Border wall gates construction in Cameron County begins today
Contractors will begin building seven border wall gates today in Cameron County.
U.S. Customs and Border Protection waited until Thursday afternoon to announce that it awarded a contract for construction of the gates to Gideon Contracting, a San Antonio firm, on Oct. 3 – a week before the Department of Homeland Security waived more than two dozen laws to allow for further border wall construction in Texas’ southernmost county.
In a press release, CBP said the contract awarded is in the amount of $3,731,380 for seven gates with an additional option for four gates valued at $1,985,525 – or $519,719 per gate for 11 gates.
On Oct. 10, DHS announced it was waiving laws to fill in 11 gaps in the existing wall built in Cameron County more than a decade ago.
“ The gates will be located off the U.S. International Boundary and Water Commission (IBWC) levee at the end of or along existing levee ramps,” CBP said in a press release. “Once installed, the gates will serve as a persistent impediment to smuggling organizations while still allowing river access for property owners, USBP, other local/state/federal officials, and local emergency responders.”
Scott Nicol, co-char of the Sierra Club’s Borderlands Campaign, said the gates will cut the public off from the Lower Rio Grande Valley National Wildlife Refuge and the Rio Grande.
“ When a gate was installed in Hidalgo County the public was cut off from a section of the Lower Rio Grande Valley National Wildlife Refuge that had drawn birders from all over the country. Gates in Cameron will also cut us off from refuges and the river,” Nicol said. “These gates cost hundreds of thousands of dollars each. The RGV has real needs, like education and health care, that that money could be used to address. It should not be wasted on border walls.”
In addition to the Lower Rio Grande Valley National Wildlife Refuge, the Nature Conservancy’s Lennox Foundation Southmost Preserve – a 1,014-acr preserve complete with active restoration work, research, farm operations and a native plant nursery – will be impacted by the gates.
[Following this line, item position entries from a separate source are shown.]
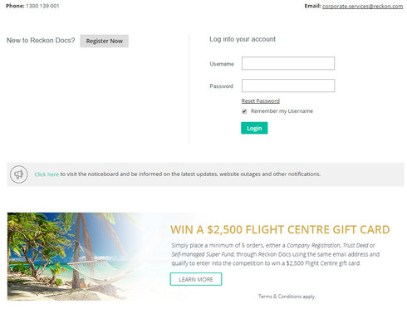
Task: Click the LEARN MORE button
Action: [196, 279]
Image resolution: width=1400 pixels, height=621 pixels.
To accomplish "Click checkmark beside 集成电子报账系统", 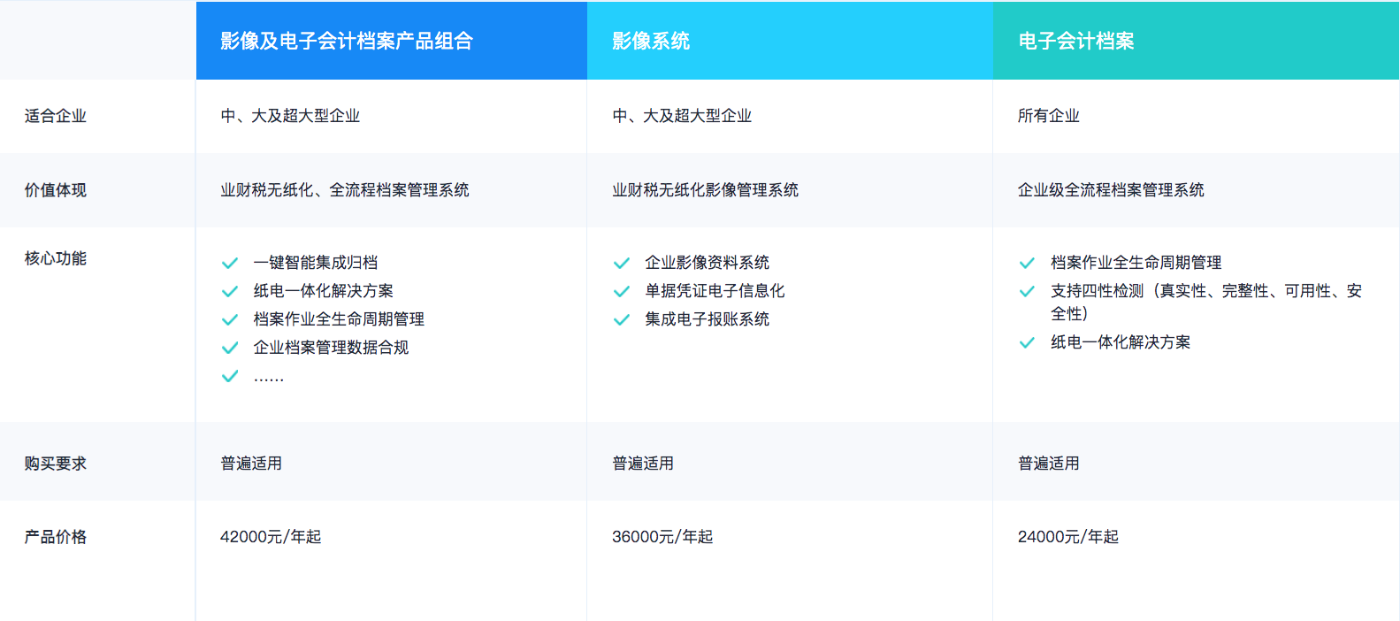I will [x=622, y=320].
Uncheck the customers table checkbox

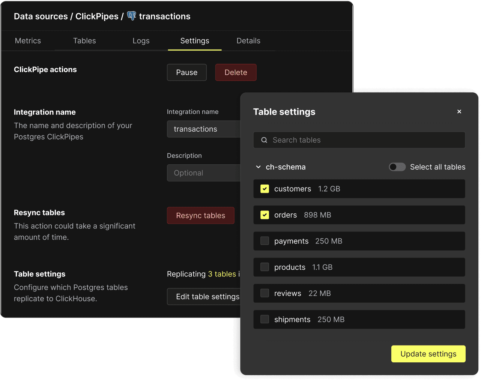coord(265,189)
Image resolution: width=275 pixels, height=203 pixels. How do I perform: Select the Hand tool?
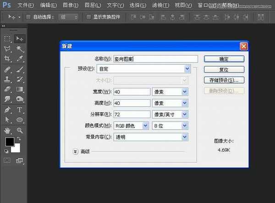pos(7,131)

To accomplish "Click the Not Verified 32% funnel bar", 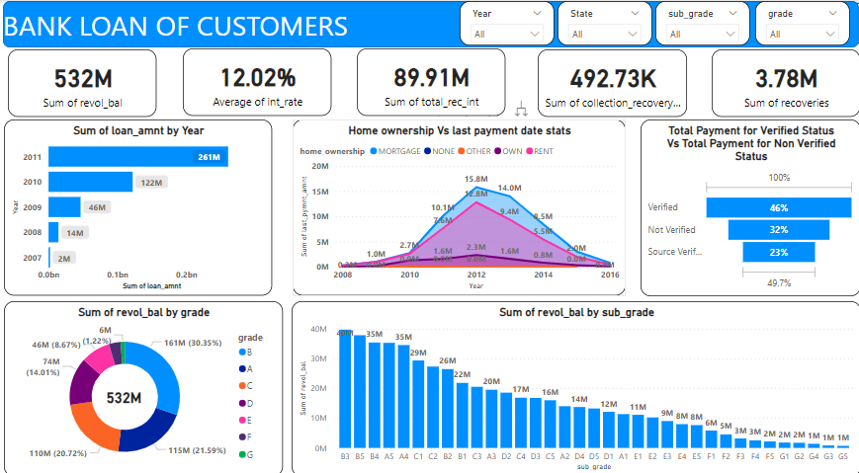I will (x=778, y=229).
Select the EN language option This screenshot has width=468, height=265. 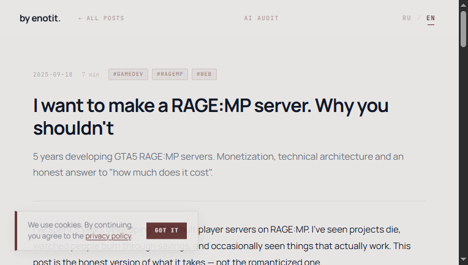click(431, 18)
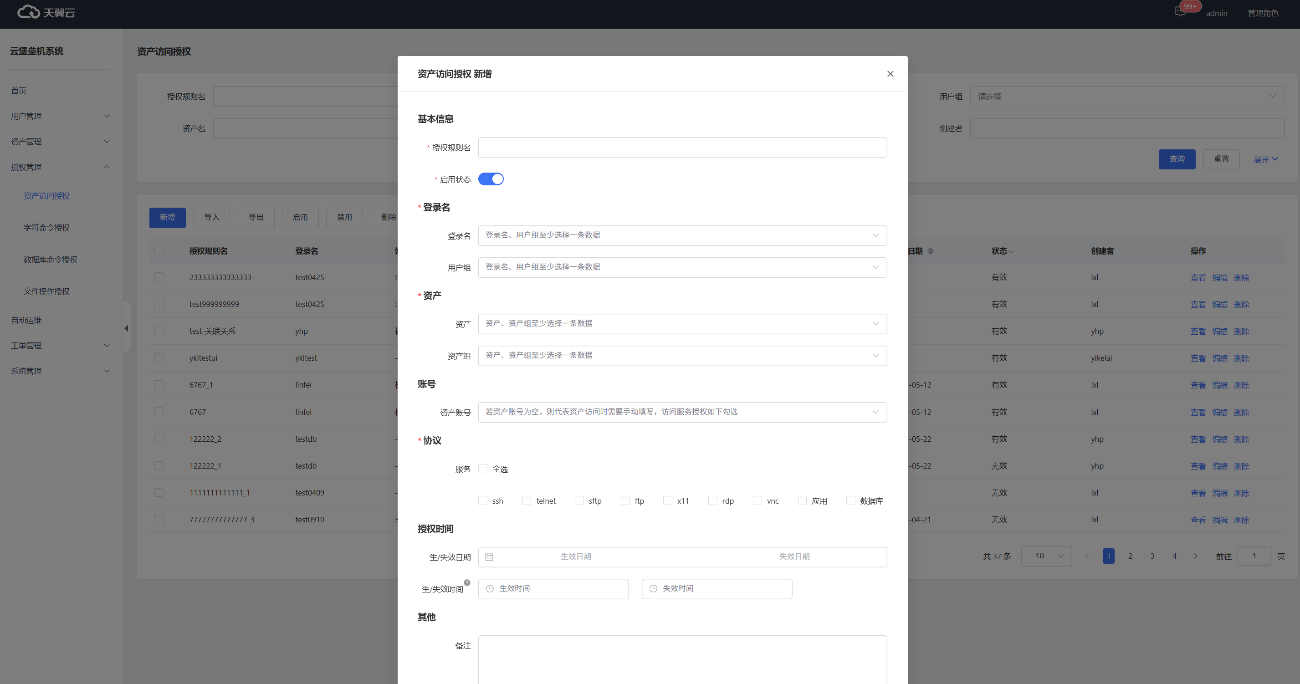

When the federal government condemned a portion of the preserve in 2009 and built the border fence, 85 percent of its wetlands, grasslands and forests were left behind the wall.
After DHS waived laws that include the Endangered Species Act, the Clean Water Act and the National Wildlife Refuge Act, Vanessa Martin, interim director of marketing and communications for the Nature Conservancy, said filling in those gaps will further strain an already sensitive environment and key wildlife corridor.
However, DHS Secretary Kristjen Nielsen said in the waiver of two dozen laws that more gates and roads in Cameron County are necessary.
“ The United States Border Patrol’s Rio Grande Valley Sector is an area of high illegal entry. For the last several years, the Rio Grande Valley Sector has seen more apprehensions of illegal aliens than any other sector of the United States Border Patrol (“Border Patrol”),” the waiver states. “For example, in fiscal year 2017 alone, Border Patrol apprehended over 137,000 illegal aliens. In that same year Border Patrol seized approximately 260,000 pounds of marijuana and approximately 1,200 pounds of cocaine.”
Those stats are repeated in CBP’s press release announcing the construction of gates.
While cocaine is typically smuggled through ports of entry, a fact known to the Drug Enforcement Administration and other law enforcement agencies, federal criminal complaints show that areas - where border fencing has stood for a decade - where gates will be built include incidents where authorities arrest undocumented immigrants and make hundred-plus pound marijuana seizures.